Work instructions
A complete answer lists every line of the entries below where the string "screenshot" appears.

(Stored items)
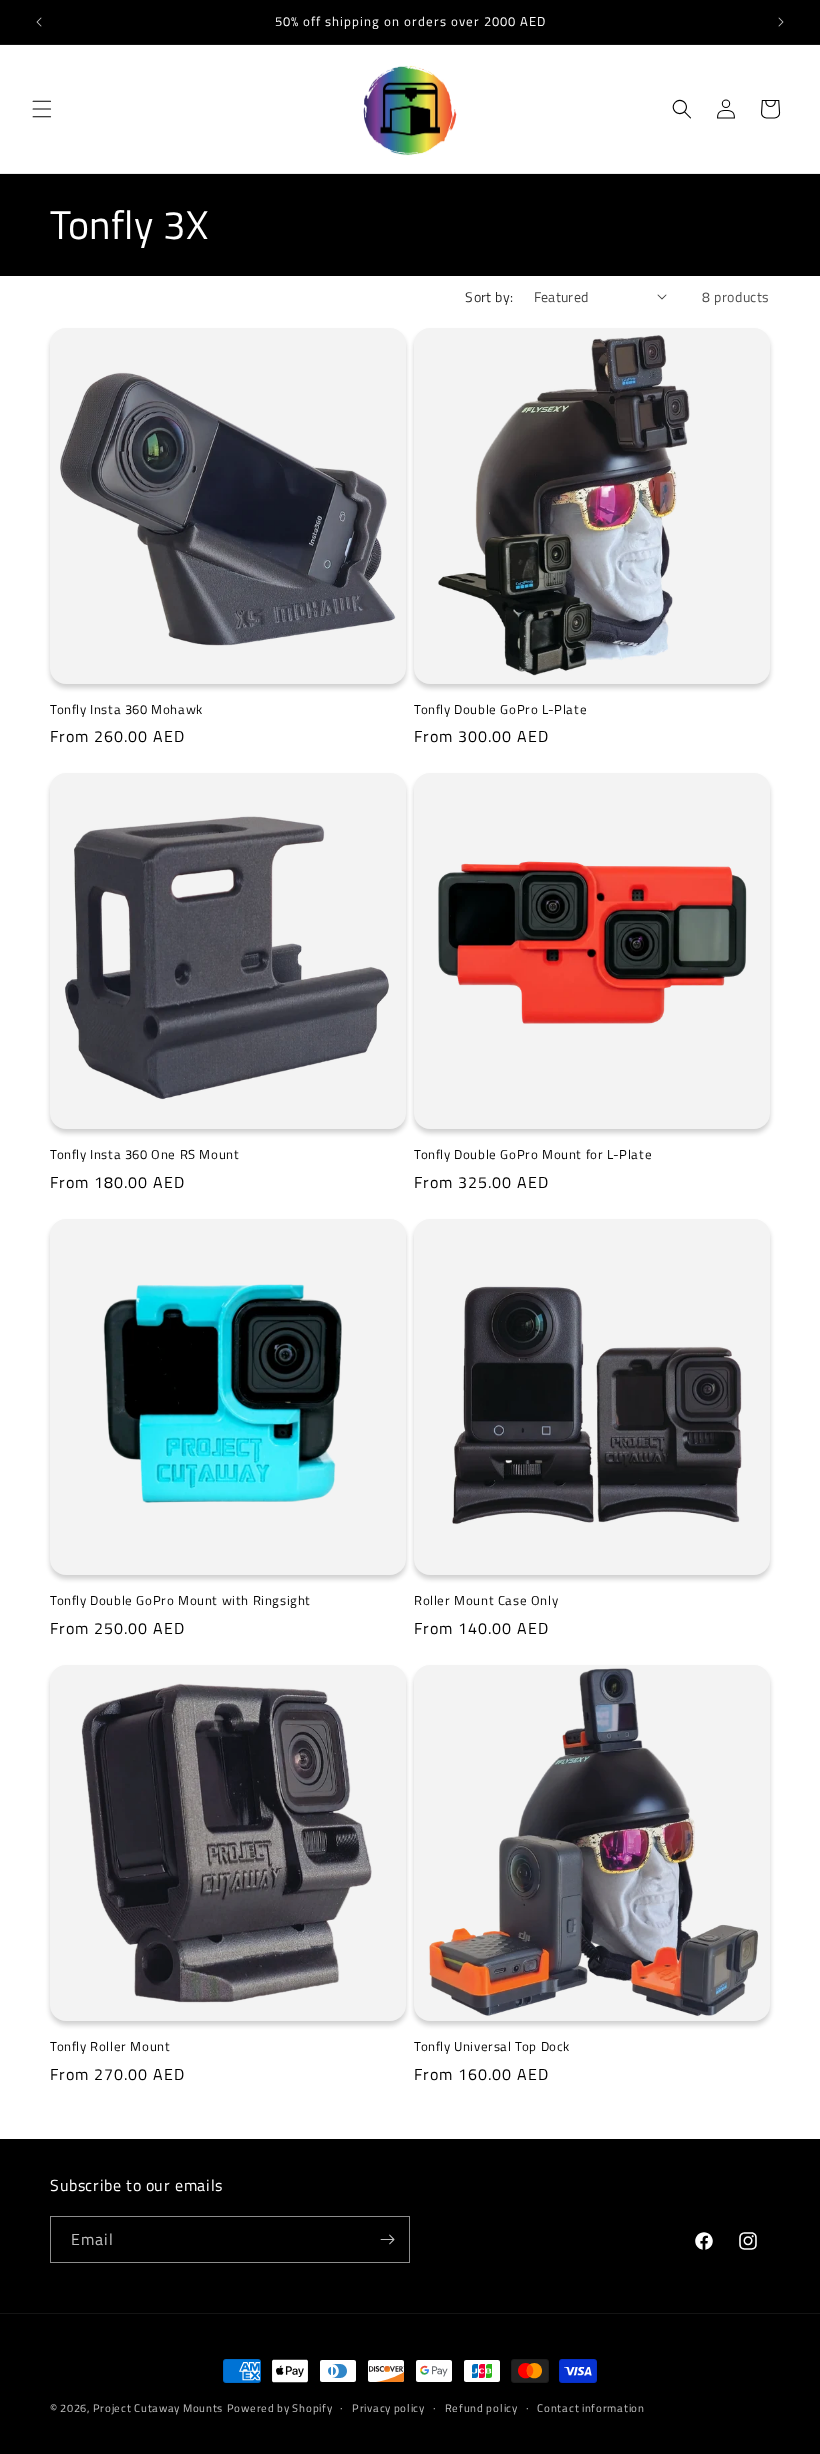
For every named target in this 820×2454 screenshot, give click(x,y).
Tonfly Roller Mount (110, 2046)
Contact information (590, 2408)
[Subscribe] (387, 2239)
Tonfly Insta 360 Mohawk (126, 709)
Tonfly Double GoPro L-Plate (500, 709)
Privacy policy (388, 2408)
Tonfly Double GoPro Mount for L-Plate (533, 1154)
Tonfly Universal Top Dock (492, 2046)
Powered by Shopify (280, 2408)
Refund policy (481, 2408)
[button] (42, 109)
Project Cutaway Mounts (158, 2408)
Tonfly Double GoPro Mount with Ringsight (180, 1600)
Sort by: (489, 296)
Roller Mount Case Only (486, 1600)
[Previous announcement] (39, 22)
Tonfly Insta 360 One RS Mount (144, 1154)
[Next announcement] (781, 22)
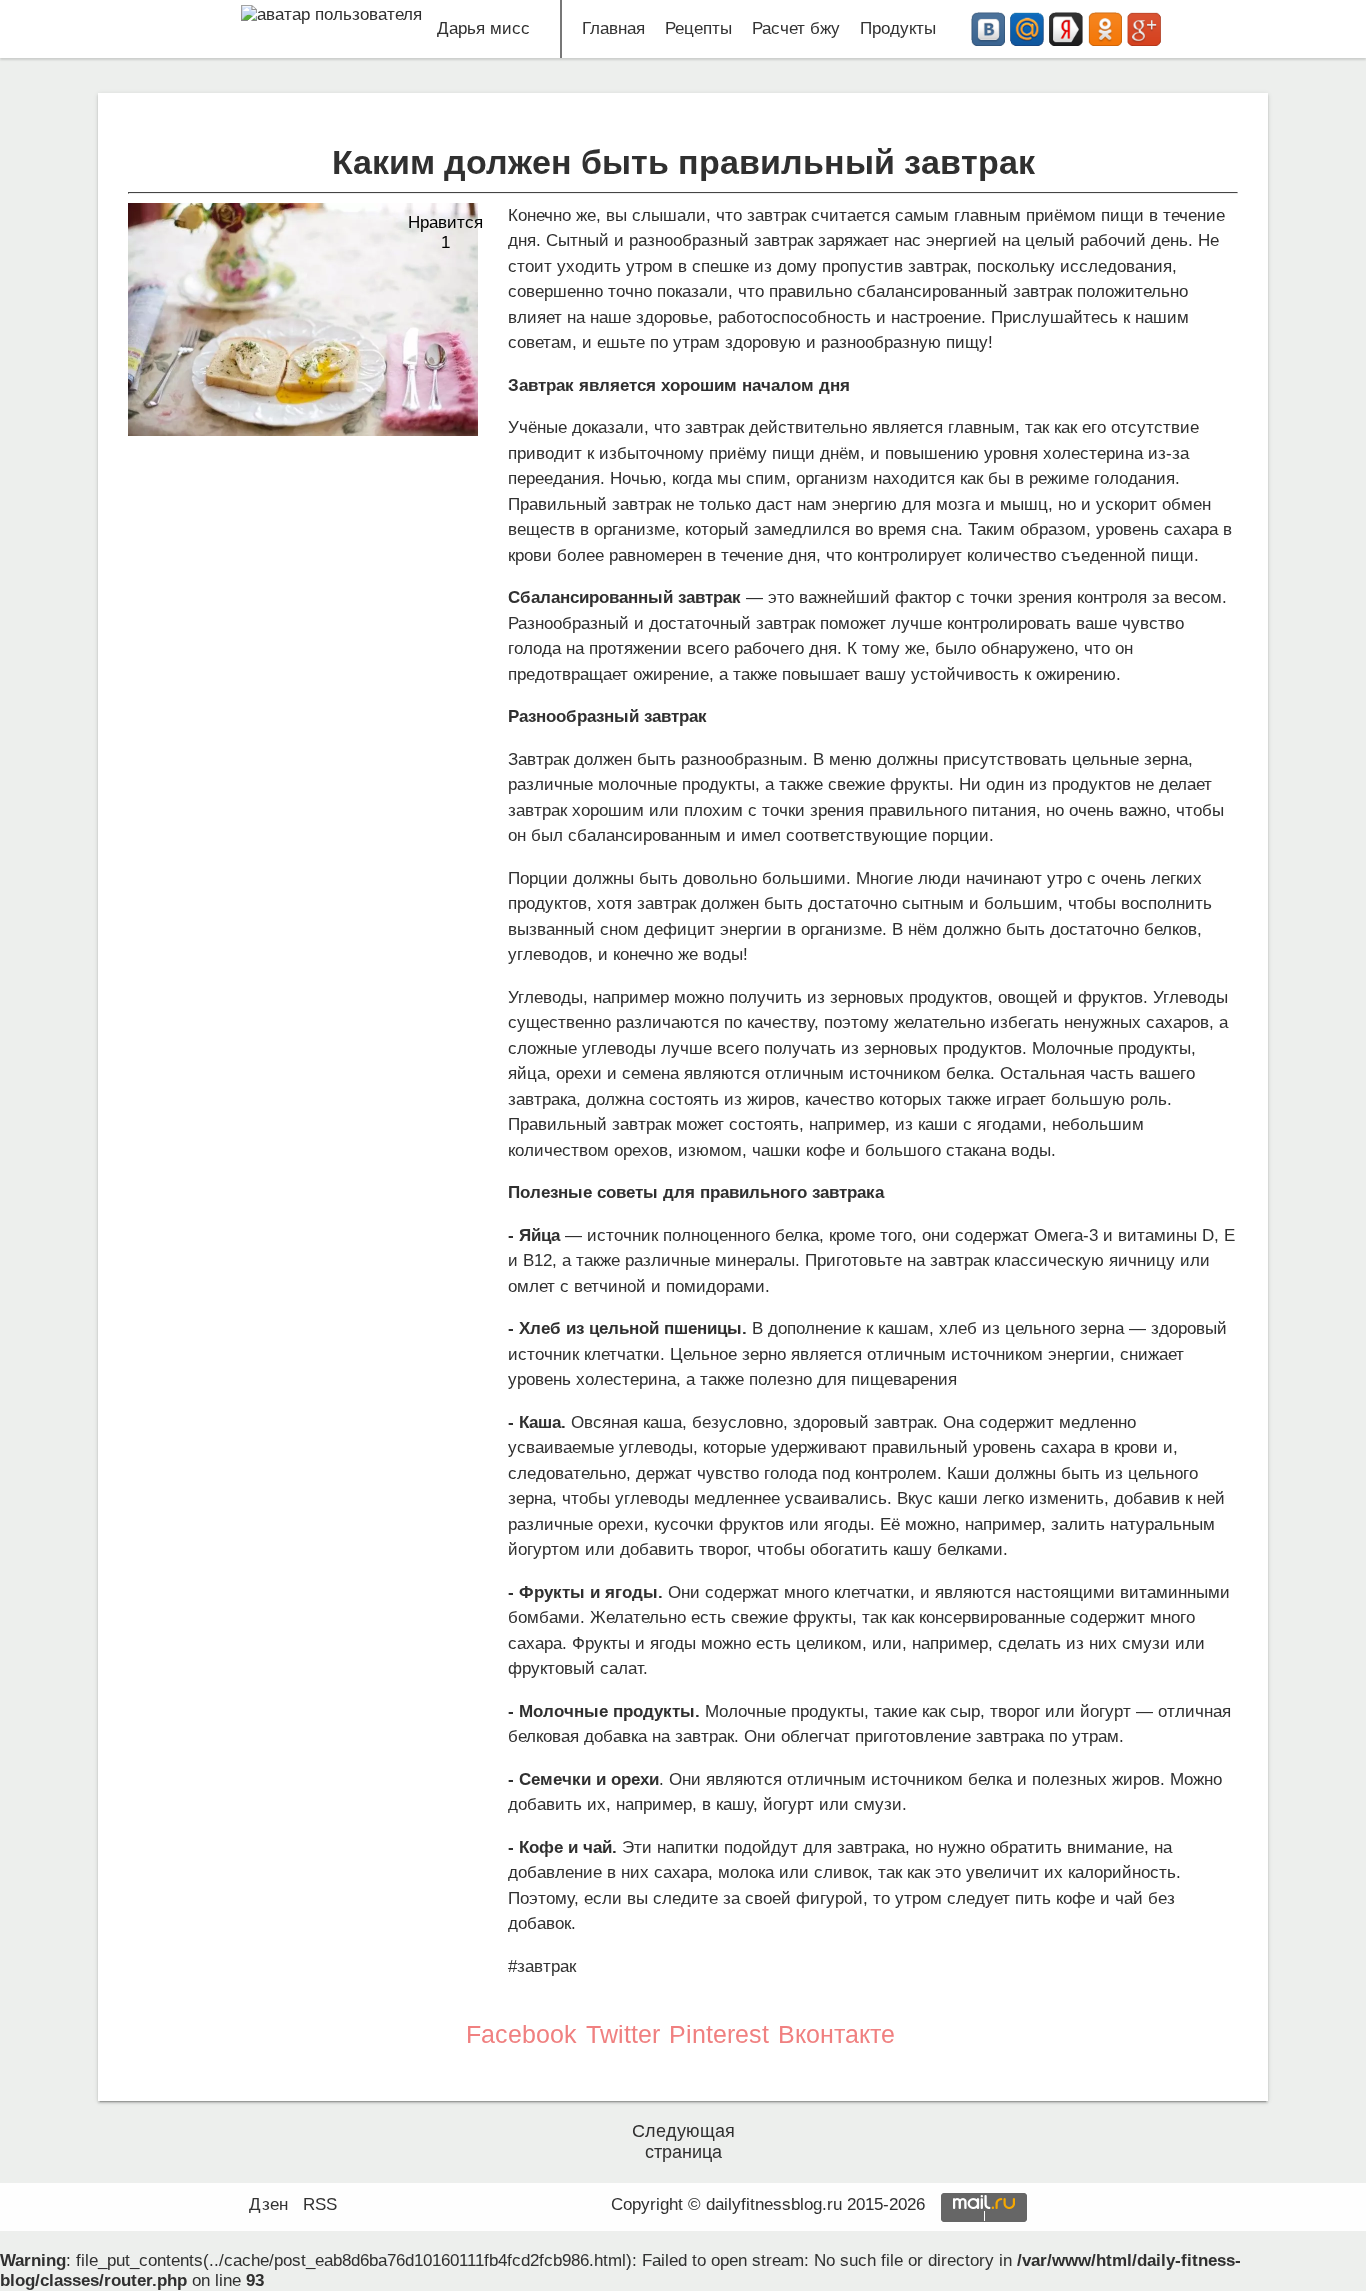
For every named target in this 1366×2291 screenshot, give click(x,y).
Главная (613, 28)
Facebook (521, 2034)
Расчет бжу (796, 28)
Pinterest (719, 2034)
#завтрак (542, 1966)
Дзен (268, 2204)
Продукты (898, 28)
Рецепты (698, 28)
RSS (320, 2204)
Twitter (623, 2034)
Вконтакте (836, 2034)
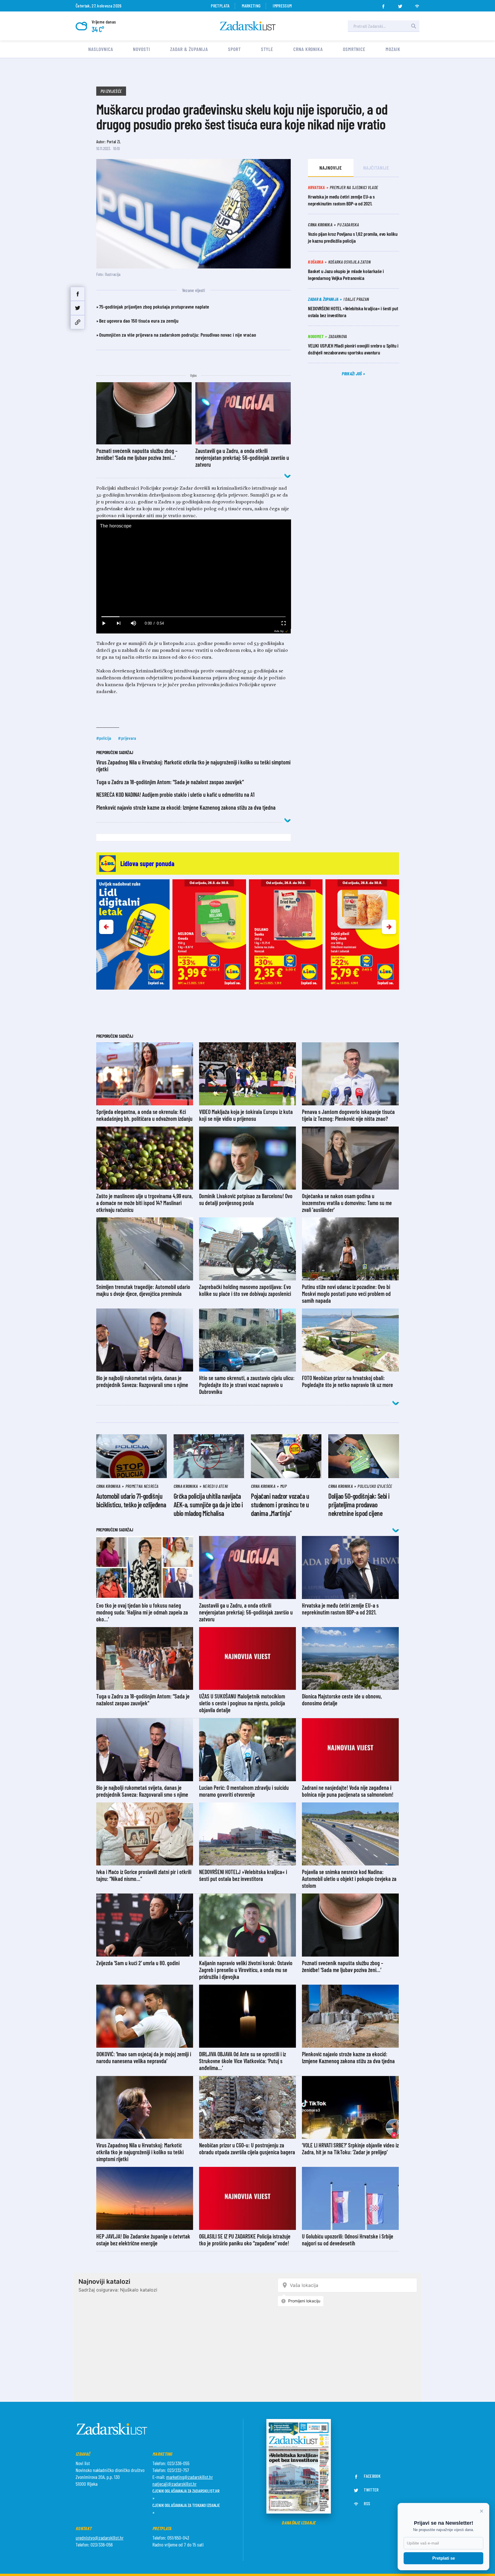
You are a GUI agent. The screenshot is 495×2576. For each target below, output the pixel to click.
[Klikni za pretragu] (413, 26)
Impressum (282, 5)
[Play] (103, 623)
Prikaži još (352, 373)
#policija (103, 738)
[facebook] (383, 4)
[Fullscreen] (283, 623)
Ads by (279, 631)
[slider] (193, 616)
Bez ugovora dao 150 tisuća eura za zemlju (138, 320)
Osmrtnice (354, 49)
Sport (234, 49)
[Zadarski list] (247, 26)
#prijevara (127, 738)
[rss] (417, 4)
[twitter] (400, 4)
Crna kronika (308, 49)
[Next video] (118, 623)
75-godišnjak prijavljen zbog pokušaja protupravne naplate (154, 306)
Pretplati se (443, 2558)
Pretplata (220, 5)
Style (267, 49)
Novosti (141, 49)
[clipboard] (77, 322)
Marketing (251, 5)
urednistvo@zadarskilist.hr (99, 2537)
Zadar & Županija (189, 49)
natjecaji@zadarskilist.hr (174, 2484)
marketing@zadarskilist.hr (189, 2477)
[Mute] (133, 623)
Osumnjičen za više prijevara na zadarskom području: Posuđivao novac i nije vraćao (177, 334)
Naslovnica (100, 49)
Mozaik (393, 49)
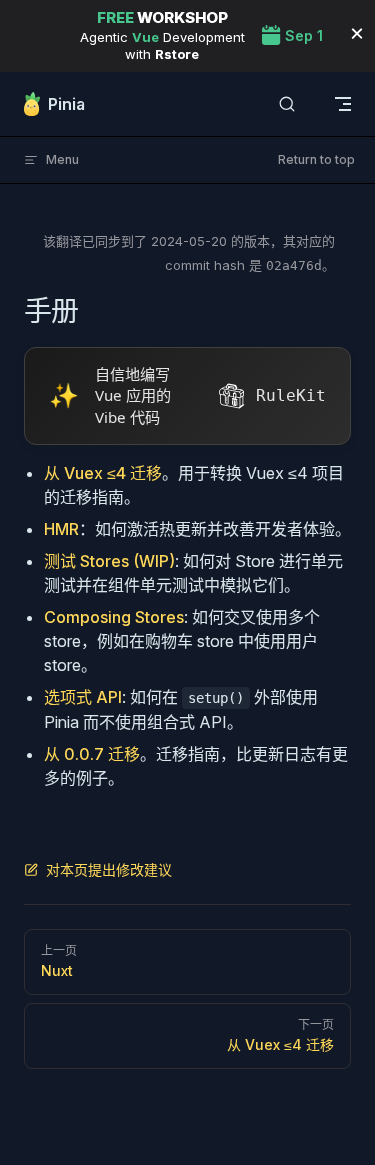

Response for this exercise
For every named target in this 820×2454 screenshot, give click(x,y).
For every named target in this 1366×2291 screenshot, give click(x,y).
You are a GUI agent. The screenshot is 495×2576. For each target below, output the pixel to click.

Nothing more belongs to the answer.